/ 28 March 2006

Indonesia’s quake-hit surfers’ paradise hopes for a break

At deserted Sorake Beach on Indonesia’s earthquake-devastated island of Nias, a few local surfers paddle out at sea, looking back at a bay blighted by desolate, half-ruined buildings.

After an 8,7-magnitude quake shook the island a year ago, killing more than 850 people and flattening thousands of buildings, they are the only sign that Lagundri Bay was once a thriving destination for international surfers.

“We did not have a [surfing] competition last year because of the quake, and people are still afraid to come here because of fears that another earthquake may strike,” complains 19-year-old local surfer Sutono.

But survivors are keenly hoping that the “waxheads” — and the tourists — will return.

“We are all anxiously waiting to see whether surfers will come when the season arrives in April, but I hope that they do come,” says another local surfer, 30-year-old Bagera Eran.

“If they don’t, I’ll have to return to working in the fields again,” he says, adding that fear of another quake has kept many guesthouse owners here reluctant to repair their buildings.

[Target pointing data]
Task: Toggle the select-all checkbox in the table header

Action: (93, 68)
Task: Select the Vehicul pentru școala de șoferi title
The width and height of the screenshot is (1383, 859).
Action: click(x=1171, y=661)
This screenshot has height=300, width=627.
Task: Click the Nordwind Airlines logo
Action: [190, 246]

• _What to work on_:
Please return the passage of the Nias surfing article that begins with the words containing "Indonesia’s quake-hit surfers’" and ends with "local surfer Sutono.", copied word for word.

• _Correct result_:
Indonesia’s quake-hit surfers’ paradise hopes for a break

At deserted Sorake Beach on Indonesia’s earthquake-devastated island of Nias, a few local surfers paddle out at sea, looking back at a bay blighted by desolate, half-ruined buildings.

After an 8,7-magnitude quake shook the island a year ago, killing more than 850 people and flattening thousands of buildings, they are the only sign that Lagundri Bay was once a thriving destination for international surfers.

“We did not have a [surfing] competition last year because of the quake, and people are still afraid to come here because of fears that another earthquake may strike,” complains 19-year-old local surfer Sutono.